Several other factors play a part in addiction, including personal values. For example, a willingness to accept magical solutions that are not based on reason or individual efforts seems to increase the probability of addiction. On the other hand, attitudes favoring self-reliance, abstinence, and maintaining health seem to decrease this probability. Such values are transmitted at cultural, group, and individual levels. Broader conditions in a society also affect its members' need and willingness to resort to addictive escape. These conditions include levels of stress and anxieties brought on by discrepancies in the society's values and by lack of opportunities for self-direction.

Of course, pharmacological effects also play a part in addiction. These include the gross pharmacological action of drugs and differences in the way people metabolize chemicals. Individual reactions to a given drug can be described by a normal curve. At one end are hyperreactors and at the other end are nonreactors. Some people have reported day-long "trips" from smoking marijuana; some find no relief from pain after receiving concentrated doses of morphine. But no matter what the physiological reaction to a drug, it alone does not determine whether a person will become addicted. As an illustration of the interaction between the chemical action of a drug and other addiction-determining variables, consider cigarette addiction.

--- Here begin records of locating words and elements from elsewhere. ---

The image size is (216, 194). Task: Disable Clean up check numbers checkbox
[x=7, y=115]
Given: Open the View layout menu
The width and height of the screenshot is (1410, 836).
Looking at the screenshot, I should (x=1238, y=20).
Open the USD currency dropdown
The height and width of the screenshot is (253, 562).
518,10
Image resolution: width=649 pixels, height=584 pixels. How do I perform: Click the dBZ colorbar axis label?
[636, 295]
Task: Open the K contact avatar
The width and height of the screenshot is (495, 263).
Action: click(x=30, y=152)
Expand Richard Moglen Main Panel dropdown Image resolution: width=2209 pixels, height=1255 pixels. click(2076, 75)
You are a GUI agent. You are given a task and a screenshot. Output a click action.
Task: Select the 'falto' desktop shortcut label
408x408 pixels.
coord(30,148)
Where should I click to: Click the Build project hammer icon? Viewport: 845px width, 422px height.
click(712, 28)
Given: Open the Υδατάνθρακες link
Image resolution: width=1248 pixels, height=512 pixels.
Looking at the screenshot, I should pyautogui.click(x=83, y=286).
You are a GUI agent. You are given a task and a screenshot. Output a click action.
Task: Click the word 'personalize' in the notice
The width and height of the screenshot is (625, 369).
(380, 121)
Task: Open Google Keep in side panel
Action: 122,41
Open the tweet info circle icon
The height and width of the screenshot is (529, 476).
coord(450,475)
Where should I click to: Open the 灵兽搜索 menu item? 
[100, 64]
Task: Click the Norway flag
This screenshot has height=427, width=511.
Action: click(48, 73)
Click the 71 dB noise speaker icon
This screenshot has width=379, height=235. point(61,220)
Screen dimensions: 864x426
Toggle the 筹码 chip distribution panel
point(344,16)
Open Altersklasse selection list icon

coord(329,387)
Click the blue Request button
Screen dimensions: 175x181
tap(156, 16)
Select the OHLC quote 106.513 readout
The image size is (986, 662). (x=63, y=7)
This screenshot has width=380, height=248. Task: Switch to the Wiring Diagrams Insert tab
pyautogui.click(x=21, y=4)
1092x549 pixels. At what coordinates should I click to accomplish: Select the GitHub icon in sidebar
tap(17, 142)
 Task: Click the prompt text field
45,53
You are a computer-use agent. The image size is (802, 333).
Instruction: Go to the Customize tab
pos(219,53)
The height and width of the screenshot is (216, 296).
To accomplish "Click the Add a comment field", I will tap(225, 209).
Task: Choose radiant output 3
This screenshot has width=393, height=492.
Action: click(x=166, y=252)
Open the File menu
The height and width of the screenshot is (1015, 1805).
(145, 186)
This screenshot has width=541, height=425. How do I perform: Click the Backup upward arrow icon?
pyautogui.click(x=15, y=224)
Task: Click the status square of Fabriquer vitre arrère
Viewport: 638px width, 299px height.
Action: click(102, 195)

Nicotine, like caffeine and the amphetamines, is a central-nervous-system stimulant. Schachter has shown that depleting the level of nicotine in the smoker's blood plasma causes an increase in smoking. This finding encouraged some theorists in the belief that there must be an essentially physiological explanation for cigarette addiction. But as always, physiology is only one dimension of the problem. Murray Jarvik, a psychopharmacologist at UCLA, has found that smokers respond more to nicotine inhaled while smoking than to nicotine introduced through other oral means or by injection. This and related findings point to the role in cigarette addiction of ritual, alleviation of boredom, social influence, and other contextual factors—all of which are crucial to heroin addiction.